We are grateful for the fact that despite about 16 hours of blizzard conditions we only lost our power for less than 10 seconds. With a few exceptions most of the snow that fell actually blew into piles somewhere other than our driveway. All roads in and out of our town were closed for a lengthy period of time, but that did not stop many people from ignoring the road closure signs.
This situation did become a point of discussion between my daughter and I. Considering the number of major accident sites and the considerable number of vehicles involved, it is obvious people are not willing to keep off the roads, for a variety of reasons. One collision site had over 70 vehicles involved. There are probably a significant number of reasons why people don’t stay off the roads when weather is bad and driving conditions are poor.
Our discussion centred around the question, “Who is responsible for these vehicles being on the road?” What was the motivation and reason to risk not only personal life and limb, but that of others, and those who were responsible to respond to emergency situations?
How many drivers were so focussed on their “need” to be somewhere else they did not even consider anyone else. Did many of them just figure, they would be okay and nothing would happen to them? What about those individuals who were attempting to get to or from work because their employer was demanding they show up? It did not matter to the employer roads were officially closed. Their attitude is, show up, or there will be consequences, including the possibility of losing your job. I personally know of one such employer whose head office is not located in our province, but threatens employees with such an attitude. Where does accountability and responsibility for such an attitude rest, when the lives of people are at risk?

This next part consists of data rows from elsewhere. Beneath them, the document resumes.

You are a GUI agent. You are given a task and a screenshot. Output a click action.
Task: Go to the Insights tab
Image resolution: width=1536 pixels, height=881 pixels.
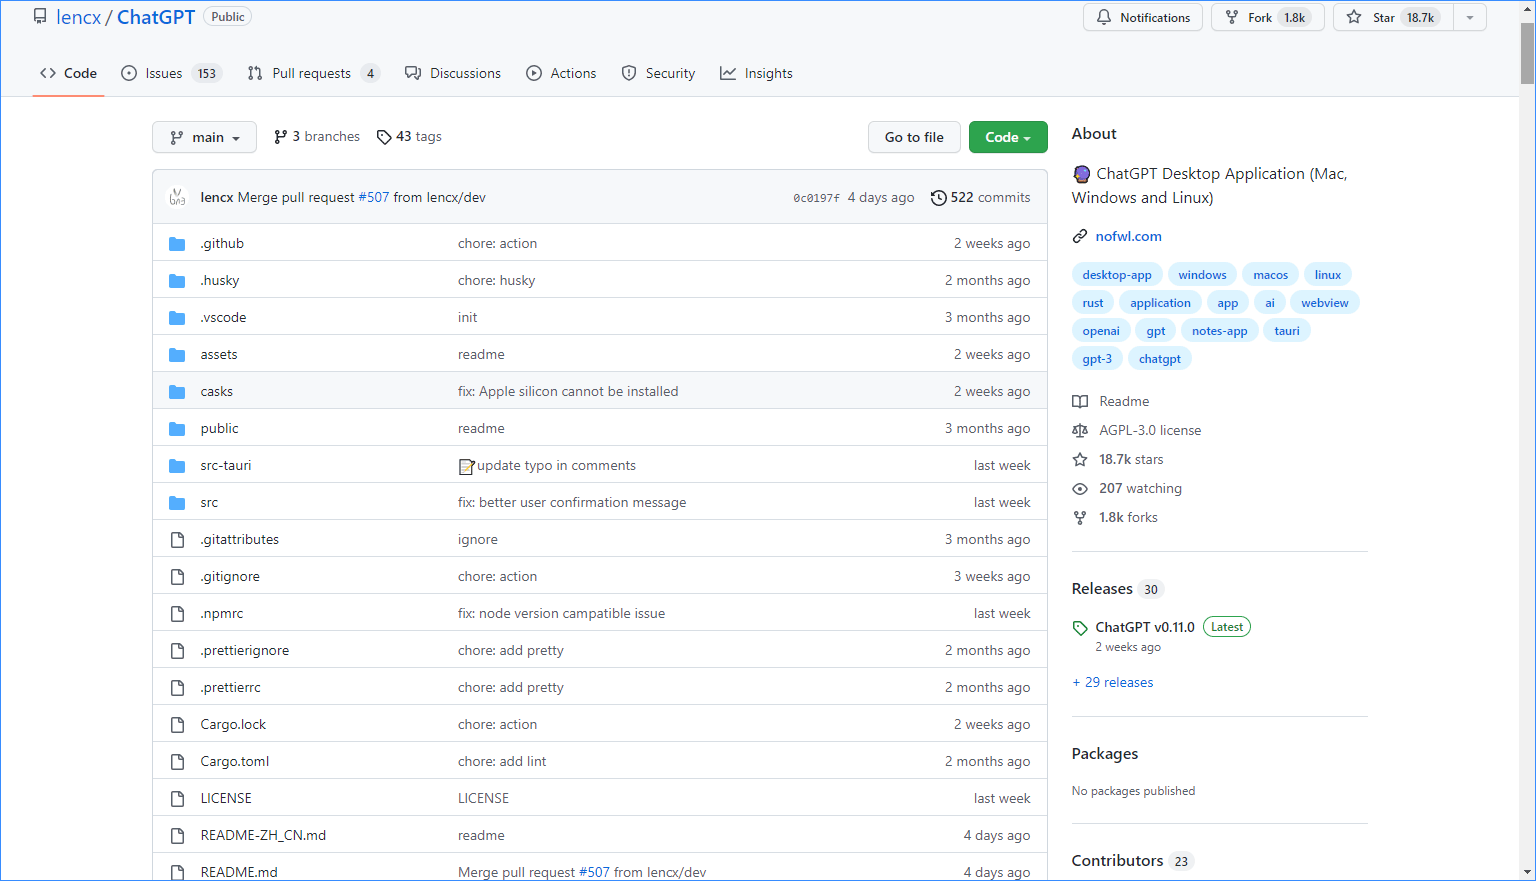[757, 73]
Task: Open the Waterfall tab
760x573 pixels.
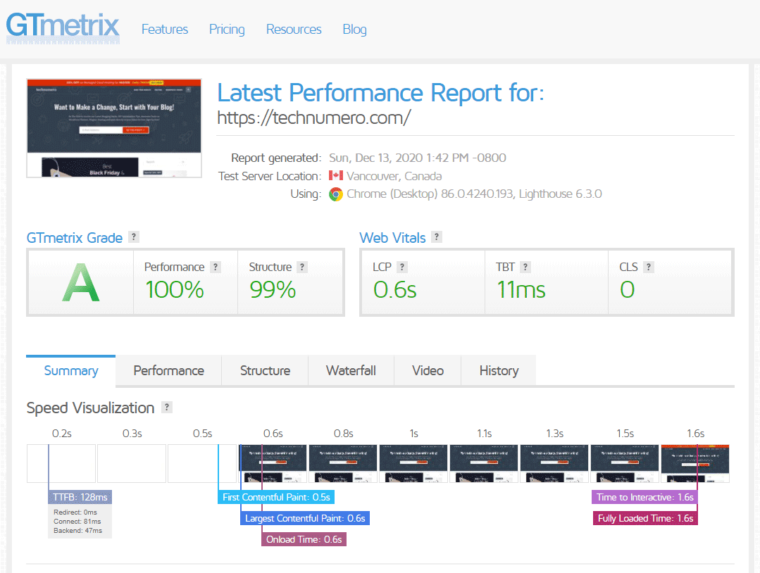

Such questions are part of a really complex issue. At the same time each person must take their own accountability and responsibility into account. Our choices, often long before the final situation we find our self in, must be taken into account. The choice to live in a place which dictates a necessary long commute is part of our responsibility. The choice to purchase a small fuel saving vehicle over a larger, more protective vehicle can be a life determining factor, in certain situations. The list goes on and on. What we think, believe, declare and intend does matter, because it impacts our actions which determine our reality and outcomes in life. This is true in so many different ways. There is no room for playing the blame game. Seek to make wiser choices in life.